New Edinburgh is located to the northeast of the downtown core. It is bordered on the west by the Rideau River, to the north by the Ottawa River, to the south by Beechwood Avenue, and on the east by Princess Avenue, Lisgar Road, Rideau Terrace and Springfield Road. The area is an older neighbourhood and is relatively affluent. The Governor General of Canada’s large residence and grounds are located in New Edinburgh, as is 24 Sussex Drive, official residence of the Prime Minister of Canada.
The neighbourhood is home to several embassies and consulates, including those of Spain, South Africa, France, India, and Slovakia. Civil servants (in particular, employees of the nearby Foreign Affairs and International Trade Canada) compose a fair portion of the population. Like Rockcliffe Park, the neighbourhood is largely English-speaking, in comparison to the French-speaking district of Vanier to the south.

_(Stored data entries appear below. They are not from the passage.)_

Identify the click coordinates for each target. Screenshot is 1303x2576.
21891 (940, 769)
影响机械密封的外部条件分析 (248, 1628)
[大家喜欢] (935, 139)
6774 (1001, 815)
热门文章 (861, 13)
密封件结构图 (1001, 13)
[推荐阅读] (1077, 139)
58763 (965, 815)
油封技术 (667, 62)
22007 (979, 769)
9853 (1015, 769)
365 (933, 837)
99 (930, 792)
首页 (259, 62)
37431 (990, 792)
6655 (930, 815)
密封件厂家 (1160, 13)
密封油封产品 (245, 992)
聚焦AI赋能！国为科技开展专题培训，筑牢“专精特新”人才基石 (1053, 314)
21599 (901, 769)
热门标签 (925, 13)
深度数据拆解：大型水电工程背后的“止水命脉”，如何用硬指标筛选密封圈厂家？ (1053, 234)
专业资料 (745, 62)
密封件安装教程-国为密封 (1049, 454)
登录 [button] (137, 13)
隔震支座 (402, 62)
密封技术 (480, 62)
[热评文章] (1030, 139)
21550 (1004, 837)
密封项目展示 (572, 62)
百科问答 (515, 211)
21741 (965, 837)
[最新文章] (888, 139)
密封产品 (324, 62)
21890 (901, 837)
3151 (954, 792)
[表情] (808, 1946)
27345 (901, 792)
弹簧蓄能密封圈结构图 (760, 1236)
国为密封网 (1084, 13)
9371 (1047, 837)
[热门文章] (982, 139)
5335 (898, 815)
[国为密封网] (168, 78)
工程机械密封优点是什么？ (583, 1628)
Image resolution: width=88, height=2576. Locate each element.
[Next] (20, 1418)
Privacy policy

New Edinburgh was founded by Thomas McKay, one of the builders of the Rideau Canal lock system. He bought the land at the junction of the Ottawa and Rideau Rivers in 1829 and created a village named for Edinburgh in his native Scotland. The streets in the neighbourhood were named after McKay’s family. Crichton was his wife’s maiden name, Keefer his son in law, while Thomas, John, and Charles were his sons. The area was originally largely industrial, home to a number of mills using the power of the river. Originally part of Gloucester Township, New Edinburgh was incorporated as a separate village in 1866 by a special act of parliament, but was annexed in 1887 by Ottawa.